### Dataset excerpts

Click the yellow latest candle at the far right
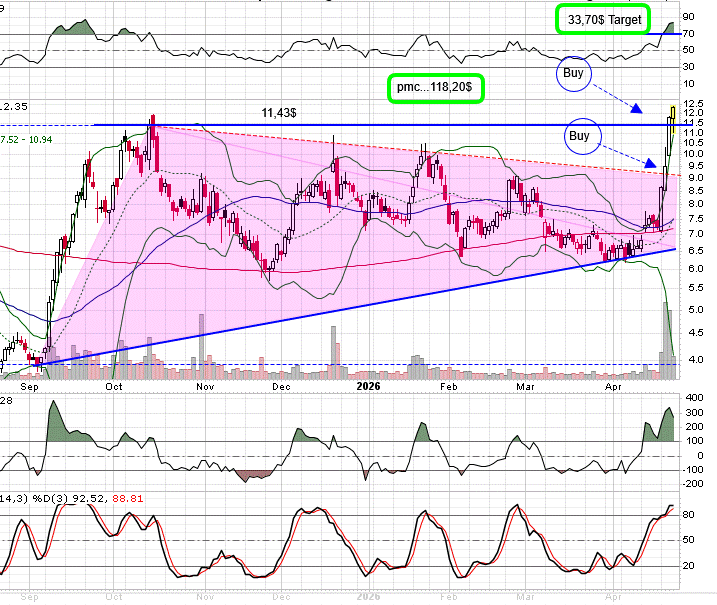Screen dimensions: 717x605 click(673, 118)
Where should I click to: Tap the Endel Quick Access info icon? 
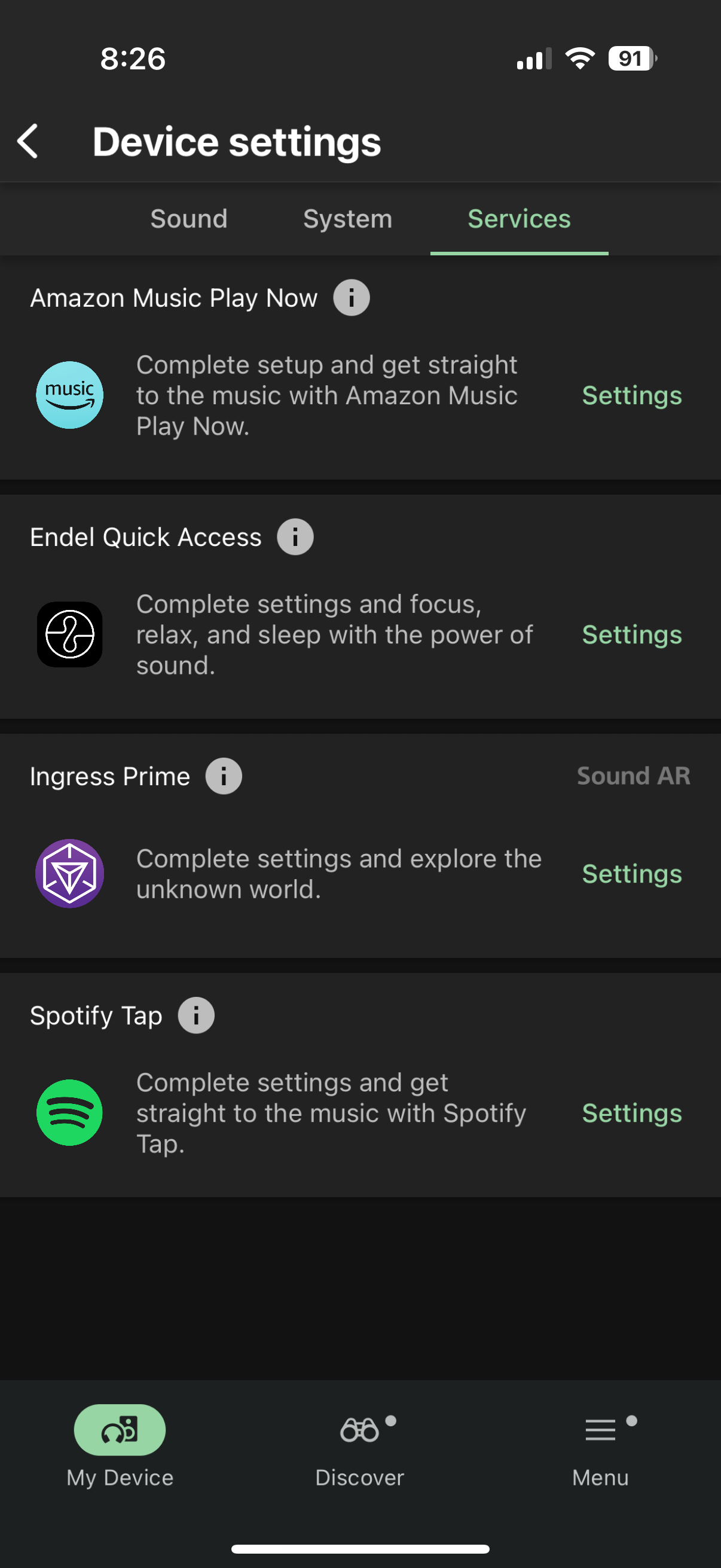pos(295,537)
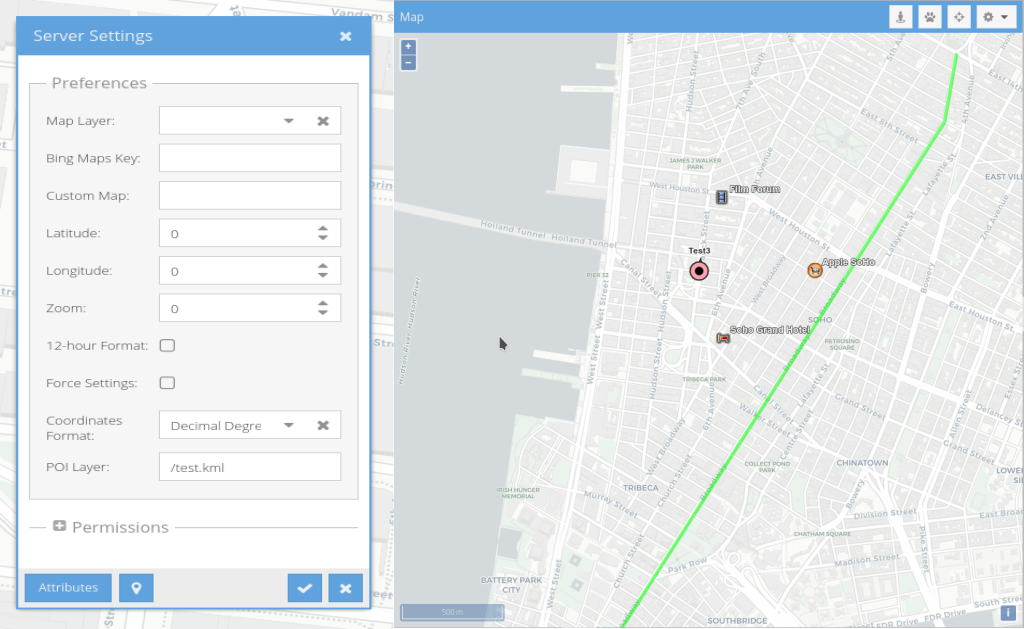Open the Map Layer dropdown
Viewport: 1024px width, 629px height.
coord(289,121)
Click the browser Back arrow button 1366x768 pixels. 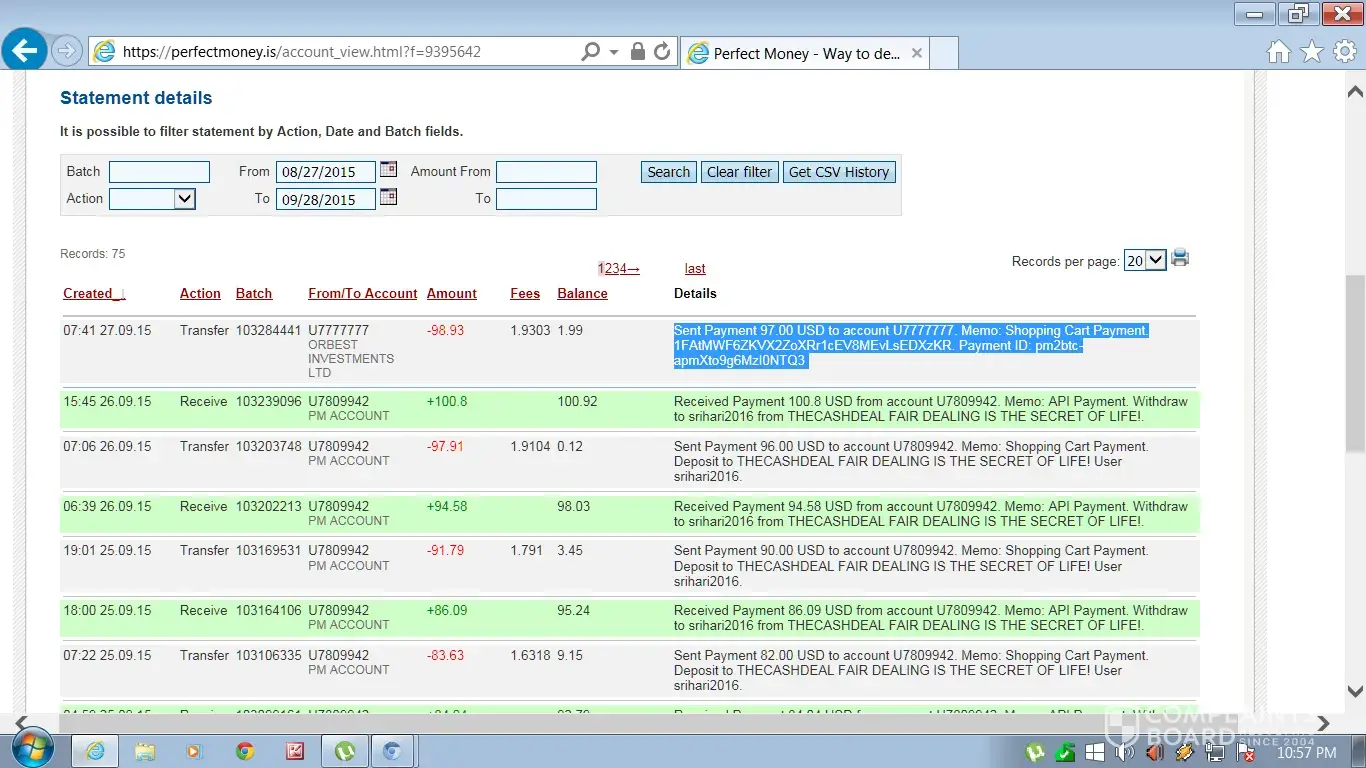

######

(Exercise aim) A picture-free version of all the records, repeated exactly, is what to return.

(Solution)
Click the yellow latest candle at the far right
Screen dimensions: 717x605 click(673, 118)
Where should I click to: Tap the Endel Quick Access info icon? 
pos(295,537)
Open the Map Layer dropdown
Viewport: 1024px width, 629px height.
coord(289,121)
Click the browser Back arrow button 1366x768 pixels. 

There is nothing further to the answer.